A l’heure de la déprime politique mondiale, il semble ne plus rien rester de la révolution, de ses transmissions, des espors à construire.
Tantôt Don Quichotte, tantôt Bridget Jones, Angèle tente de donner un équilibre à sa vie.
En 2008, Judith Davis et sa Compagnie théâtrale « L’avantage du doute », crée un spectacle « Tout ce qu’il nous reste dela révolution, c’est Simon » qui traitait de sujets au croisement de sujets personnels et de sujets de société.
Ce premier spectacle était un geste inaugural pour une compagnie préoccupée par la notion d’engagement.
Le départ du travail fonctionnait sur la réalité de la troupe constituée de personnes de générations et de parcours différents.
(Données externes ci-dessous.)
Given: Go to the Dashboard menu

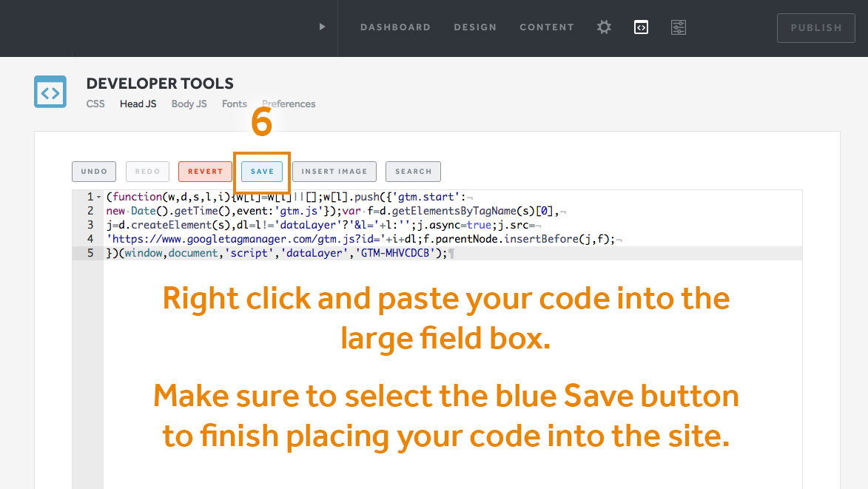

Un trait s’était tiré entre l’héritage des luttes des années 1960-1970 et la question de « Que faire aujourd’hui? »
Cependant si le film s’est fait avec des comédiens communs aux deux, le film « Tout ce qu’il reste de la révolution » n’est pas une adaptation du spectacle même s’il en prolonge l’esprit.
Angèle est une héritière et de ce point de vue, c’est un personage légèrement anachronique. Elle porte en elle l’engagement politique de ses parents de différentes façons : comme si elle devait respecter au point de les poursuivre les convictions de l’époque. Mais aussi plus comme un fantasme que comme une croyance.
Le trajet d’Angèle est de parvenir à mélanger les différentes échelles de la vie sans avoir la sensation de trahir. Pour elle, le privé peut aussi être politique. Et l’amour passe à la trappe de ses priorités.
Angèle et son père son très proches l’un de l’autre. Ils constituent un couple décalé de père-fille qui n’ont pas lâché leurs idéaux. Le père vit en HLM et complète comme il peut un minimum vieillesse dérisoire. La fille est en attente d’une réponse pour un projet d’urbanisme qu’elle a déposé dans le cadre du Grand Paris.
« Tout ce qu’il reste de la révolution » est un film attachant qui déjoue tous les écueils qui guettaient, peut-être par la sincérité et le naturel du propos.
Des séquences « piège » sont tournées à l’avantage du film comme cette visite des trois filles à leur mère qui aurait pu être filandreuse et angélique et qui donne au contraire des moments d’une vraie émotion.
Judith Davis, avec le personnage d’Angèle, dégage une vraie force.
Angèle est un magnifique portrait de jeune femme d’aujourd’hui. Elle nous embarque dans son sillage, tout comme le film.